A defesa citou um suposto voto do ministro Maurício Godinho Delgado que não existe. A inconsistência foi apontada pelo advogado do trabalhador e levou à aplicação de multa.
A 1ª Turma do Tribunal Regional do Trabalho da 20ª Região (TRT-SE) aplicou uma multa a uma empresa após uma advogada utilizar ferramentas de Inteligência Artificial (IA) para elaborar um recurso com precedentes judiciais inexistentes, em sessão realizada no dia 3 de agosto de 2026. O processo envolveu a identificação de inconsistências pelo advogado da parte reclamante, Adriano Berain Alves.
Entre os pontos mais notáveis do recurso da defesa, destacou-se a citação de um suposto voto do ministro Maurício Godinho Delgado, do Tribunal Superior do Trabalho (TST), datado de 2015. Este voto mencionava o meio de pagamento PIX, que foi introduzido pelo Banco Central apenas em 2020.
O relator do recurso, desembargador Thenisson Santana Dória, enfatizou o risco da conduta observada durante a sessão. Ele afirmou:
“Nós tivemos uma peça de recurso que foi confeccionada por IA, os precedentes jurisprudenciais todos falsificados, inclusive há uma menção de um voto do ministro Godinho, de 2015, mencionando o PIX, quando sequer existia PIX (…). Eu expedi um despacho para que a parte recorrente apresentasse os precedentes na íntegra, e ela confessou que houve uma alucinação da IA e, por conta disso, reconheceu que houve adulteração, mas esse fato não a isenta da responsabilidade.”

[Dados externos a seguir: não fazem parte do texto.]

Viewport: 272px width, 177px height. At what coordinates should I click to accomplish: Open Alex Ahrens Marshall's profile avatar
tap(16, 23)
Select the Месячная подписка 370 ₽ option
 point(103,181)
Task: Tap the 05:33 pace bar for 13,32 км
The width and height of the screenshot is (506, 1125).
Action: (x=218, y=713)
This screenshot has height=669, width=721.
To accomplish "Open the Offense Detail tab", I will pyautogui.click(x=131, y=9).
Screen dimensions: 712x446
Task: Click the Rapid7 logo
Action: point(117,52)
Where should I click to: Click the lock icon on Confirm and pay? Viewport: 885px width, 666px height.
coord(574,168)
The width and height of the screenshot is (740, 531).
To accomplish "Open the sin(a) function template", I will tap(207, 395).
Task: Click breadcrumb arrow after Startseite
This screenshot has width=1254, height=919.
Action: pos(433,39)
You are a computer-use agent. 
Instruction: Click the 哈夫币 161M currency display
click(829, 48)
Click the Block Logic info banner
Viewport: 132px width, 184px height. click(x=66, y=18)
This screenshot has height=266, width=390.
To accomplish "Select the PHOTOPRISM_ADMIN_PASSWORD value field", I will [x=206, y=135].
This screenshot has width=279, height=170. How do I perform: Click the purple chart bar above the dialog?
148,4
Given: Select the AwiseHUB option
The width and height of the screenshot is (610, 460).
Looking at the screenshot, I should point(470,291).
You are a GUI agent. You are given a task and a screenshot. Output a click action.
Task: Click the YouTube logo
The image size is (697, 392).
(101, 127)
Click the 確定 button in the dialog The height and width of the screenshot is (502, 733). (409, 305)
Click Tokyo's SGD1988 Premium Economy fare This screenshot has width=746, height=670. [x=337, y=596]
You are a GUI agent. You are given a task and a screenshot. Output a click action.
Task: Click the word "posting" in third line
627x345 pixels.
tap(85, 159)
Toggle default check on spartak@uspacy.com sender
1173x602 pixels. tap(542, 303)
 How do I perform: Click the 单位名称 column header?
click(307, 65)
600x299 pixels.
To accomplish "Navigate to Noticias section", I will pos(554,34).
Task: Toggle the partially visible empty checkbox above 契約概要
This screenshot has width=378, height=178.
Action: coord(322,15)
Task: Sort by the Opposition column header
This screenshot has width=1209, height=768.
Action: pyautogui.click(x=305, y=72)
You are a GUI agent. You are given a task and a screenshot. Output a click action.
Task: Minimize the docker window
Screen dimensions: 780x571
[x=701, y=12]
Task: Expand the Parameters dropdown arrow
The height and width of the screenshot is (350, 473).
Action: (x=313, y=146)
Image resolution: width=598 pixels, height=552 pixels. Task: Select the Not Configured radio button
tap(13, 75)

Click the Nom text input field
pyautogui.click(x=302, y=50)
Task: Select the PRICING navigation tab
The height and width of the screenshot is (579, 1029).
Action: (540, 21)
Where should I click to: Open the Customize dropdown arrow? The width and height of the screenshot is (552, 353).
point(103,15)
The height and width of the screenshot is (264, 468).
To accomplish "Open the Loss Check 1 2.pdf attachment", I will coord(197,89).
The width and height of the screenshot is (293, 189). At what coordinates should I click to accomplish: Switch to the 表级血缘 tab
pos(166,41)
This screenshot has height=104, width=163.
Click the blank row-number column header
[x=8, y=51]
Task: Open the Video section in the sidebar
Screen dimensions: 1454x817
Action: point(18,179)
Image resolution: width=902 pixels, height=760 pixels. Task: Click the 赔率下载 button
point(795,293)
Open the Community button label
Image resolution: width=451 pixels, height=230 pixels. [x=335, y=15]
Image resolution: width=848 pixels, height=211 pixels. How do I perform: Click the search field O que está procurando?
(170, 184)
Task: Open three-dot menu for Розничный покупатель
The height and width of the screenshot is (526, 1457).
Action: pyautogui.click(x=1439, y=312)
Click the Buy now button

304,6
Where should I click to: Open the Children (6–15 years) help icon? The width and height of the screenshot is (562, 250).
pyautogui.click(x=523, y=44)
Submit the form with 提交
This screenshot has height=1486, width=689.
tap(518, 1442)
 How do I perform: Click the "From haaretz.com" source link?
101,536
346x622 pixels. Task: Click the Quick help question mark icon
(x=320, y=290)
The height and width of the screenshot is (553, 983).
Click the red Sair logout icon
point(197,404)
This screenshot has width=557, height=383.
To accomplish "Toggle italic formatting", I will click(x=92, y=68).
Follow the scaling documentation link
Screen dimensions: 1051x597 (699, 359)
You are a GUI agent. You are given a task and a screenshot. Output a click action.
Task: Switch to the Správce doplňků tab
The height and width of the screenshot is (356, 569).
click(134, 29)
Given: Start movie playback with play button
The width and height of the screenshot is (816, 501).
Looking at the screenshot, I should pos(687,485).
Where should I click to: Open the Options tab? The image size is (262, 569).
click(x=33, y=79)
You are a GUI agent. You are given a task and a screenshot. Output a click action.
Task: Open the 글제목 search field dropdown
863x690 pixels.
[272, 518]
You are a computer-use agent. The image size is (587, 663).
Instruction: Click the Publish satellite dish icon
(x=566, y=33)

O desembargador também alertou sobre a gravidade de situações como essa para a segurança jurídica.
O presidente do Tribunal e da 1ª Turma, desembargador Josenildo dos Santos Carvalho, também se manifestou sobre o caso, ressaltando a importância de coibir práticas que desrespeitam a profissão. Ele disse:
“A advocacia é uma categoria respeitada e composta, em sua grande maioria, por pessoas sérias e honestas. Por isso, casos como este devem ser devidamente acompanhados e apurados.”
Em relação à decisão do Tribunal sobre o uso de precedentes falsos, a 1ª Turma do TRT-SE deliberou por unanimidade as seguintes ações:
– Punição por litigância de má-fé: Reconhecimento da responsabilidade pela inserção de precedentes falsos e condenação ao pagamento de uma multa de 5% sobre o valor atualizado da causa em favor da trabalhadora, conforme os artigos 793-B e 793-C da CLT.
– Denúncia aos órgãos de fiscalização: Foi determinada a remessa de ofícios com a cópia integral dos atos processuais à Ordem dos Advogados do Brasil (OAB) e ao Ministério Público Federal (MPF) para apuração de possíveis infrações éticas e legais.
A ação trabalhista em questão envolve uma cobradora de ônibus, que foi contratada para trabalhar em regime de tempo parcial de 26 horas semanais. No entanto, na prática, ela cumpria jornadas entre Rio Real/BA e Aracaju/SE, iniciando às 4h30 e encerrando às 21h30, incluindo feriados, sem a remuneração adequada.
Entre os pedidos apresentados, a trabalhadora alegou fraude no contrato parcial, atrasos na anotação de sua Carteira de Trabalho, entre outros problemas relacionados ao aviso prévio e ao pagamento de verbas rescisórias.